TO BE DONE: Render the data from the line containing "The width and height of the screenshot is (636, 1000)." through the end of the data as a JSON list of strings, with one string per line and blank lines left out.

RAW RECORDS:
▬▬▬▬▬▬
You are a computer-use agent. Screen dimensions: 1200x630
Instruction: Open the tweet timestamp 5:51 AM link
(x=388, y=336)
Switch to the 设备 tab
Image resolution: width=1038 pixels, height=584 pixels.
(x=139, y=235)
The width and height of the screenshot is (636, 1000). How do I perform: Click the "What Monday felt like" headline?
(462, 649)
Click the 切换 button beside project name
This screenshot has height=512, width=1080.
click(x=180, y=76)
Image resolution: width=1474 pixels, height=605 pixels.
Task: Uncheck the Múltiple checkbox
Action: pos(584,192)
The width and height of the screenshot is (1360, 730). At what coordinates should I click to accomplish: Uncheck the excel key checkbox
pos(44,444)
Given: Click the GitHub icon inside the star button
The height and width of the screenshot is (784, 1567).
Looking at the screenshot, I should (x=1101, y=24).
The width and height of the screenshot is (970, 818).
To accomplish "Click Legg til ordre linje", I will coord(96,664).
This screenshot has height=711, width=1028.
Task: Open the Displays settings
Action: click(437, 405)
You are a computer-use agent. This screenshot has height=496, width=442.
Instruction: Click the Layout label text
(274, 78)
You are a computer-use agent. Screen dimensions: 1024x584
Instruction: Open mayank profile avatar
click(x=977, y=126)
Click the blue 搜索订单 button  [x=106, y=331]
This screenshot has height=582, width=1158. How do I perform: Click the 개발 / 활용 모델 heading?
▬▬▬▬▬▬
THE ANSWER:
[
  "The width and height of the screenshot is (636, 1000). How do I perform: Click the \"What Monday felt like\" headline?",
  "(462, 649)",
  "Click the 切换 button beside project name",
  "This screenshot has height=512, width=1080.",
  "click(x=180, y=76)",
  "Image resolution: width=1474 pixels, height=605 pixels.",
  "Task: Uncheck the Múltiple checkbox",
  "Action: pos(584,192)",
  "The width and height of the screenshot is (1360, 730). At what coordinates should I click to accomplish: Uncheck the excel key checkbox",
  "pos(44,444)",
  "Given: Click the GitHub icon inside the star button",
  "The height and width of the screenshot is (784, 1567).",
  "Looking at the screenshot, I should (x=1101, y=24).",
  "The width and height of the screenshot is (970, 818).",
  "To accomplish \"Click Legg til ordre linje\", I will coord(96,664).",
  "This screenshot has height=711, width=1028.",
  "Task: Open the Displays settings",
  "Action: click(437, 405)",
  "You are a computer-use agent. This screenshot has height=496, width=442.",
  "Instruction: Click the Layout label text",
  "(274, 78)",
  "You are a computer-use agent. Screen dimensions: 1024x584",
  "Instruction: Open mayank profile avatar",
  "click(x=977, y=126)",
  "Click the blue 搜索订单 button  [x=106, y=331]",
  "This screenshot has height=582, width=1158. How do I perform: Click the 개발 / 활용 모델 heading?"
]